● LISTED ENTRIES:
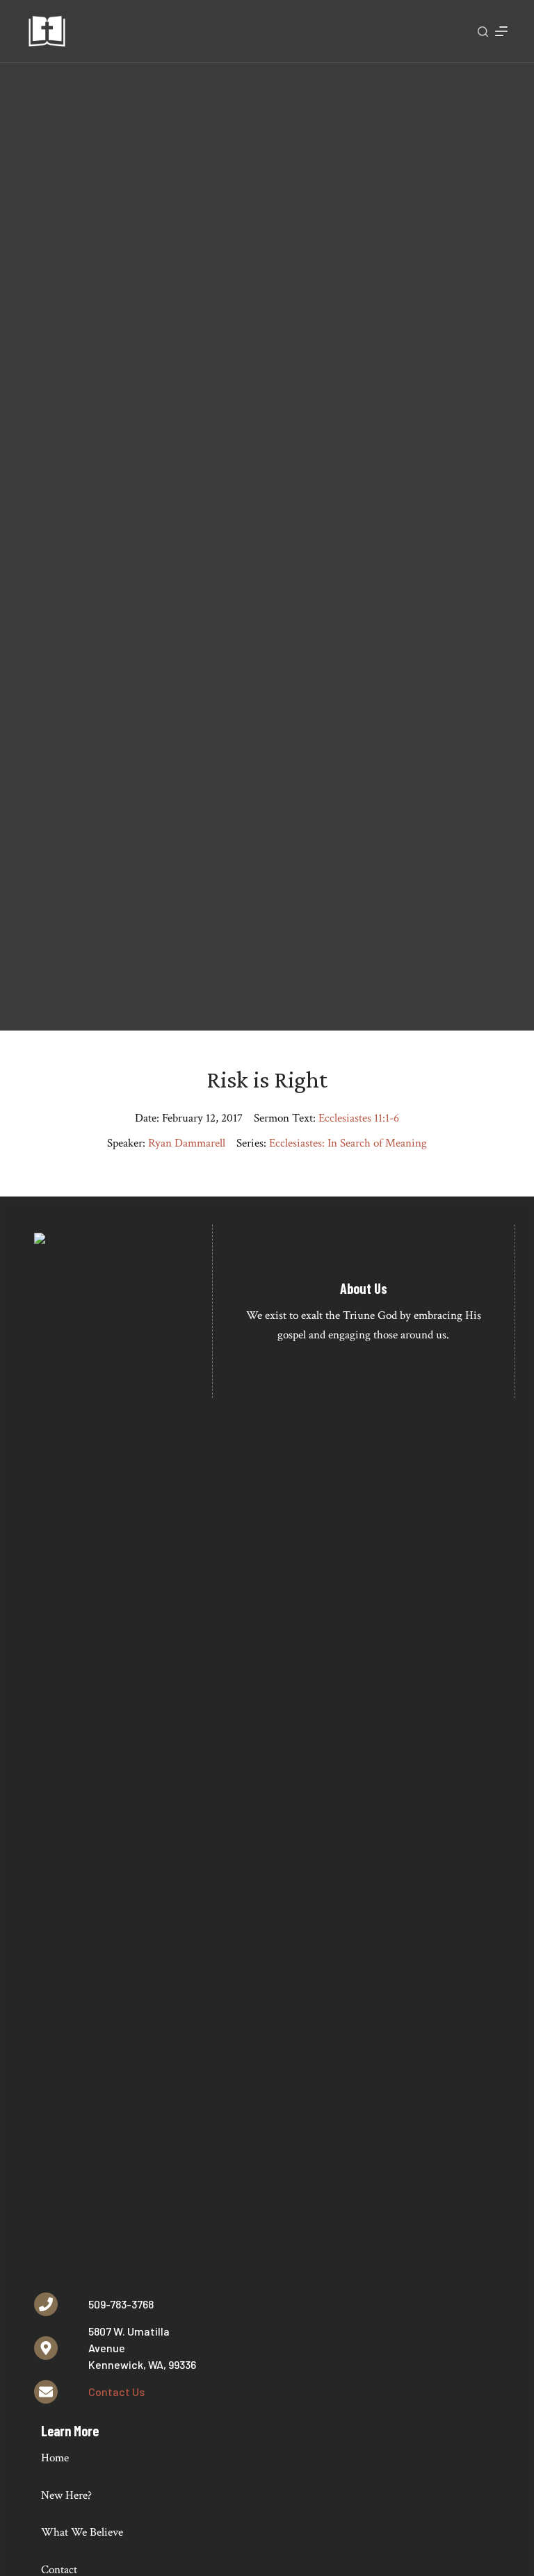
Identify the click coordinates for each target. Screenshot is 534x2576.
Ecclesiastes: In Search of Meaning (348, 1143)
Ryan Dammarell (186, 1143)
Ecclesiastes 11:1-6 (358, 1118)
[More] (501, 31)
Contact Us (116, 2391)
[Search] (483, 31)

● EXERCISE DESCRIPTION: Lines from the one holding "Ryan Dammarell (186, 1143)" through the end of the material above should be output exactly, and all others skipped.

● EXPECTED ANSWER:
Ryan Dammarell (186, 1143)
Ecclesiastes 11:1-6 (358, 1118)
[More] (501, 31)
Contact Us (116, 2391)
[Search] (483, 31)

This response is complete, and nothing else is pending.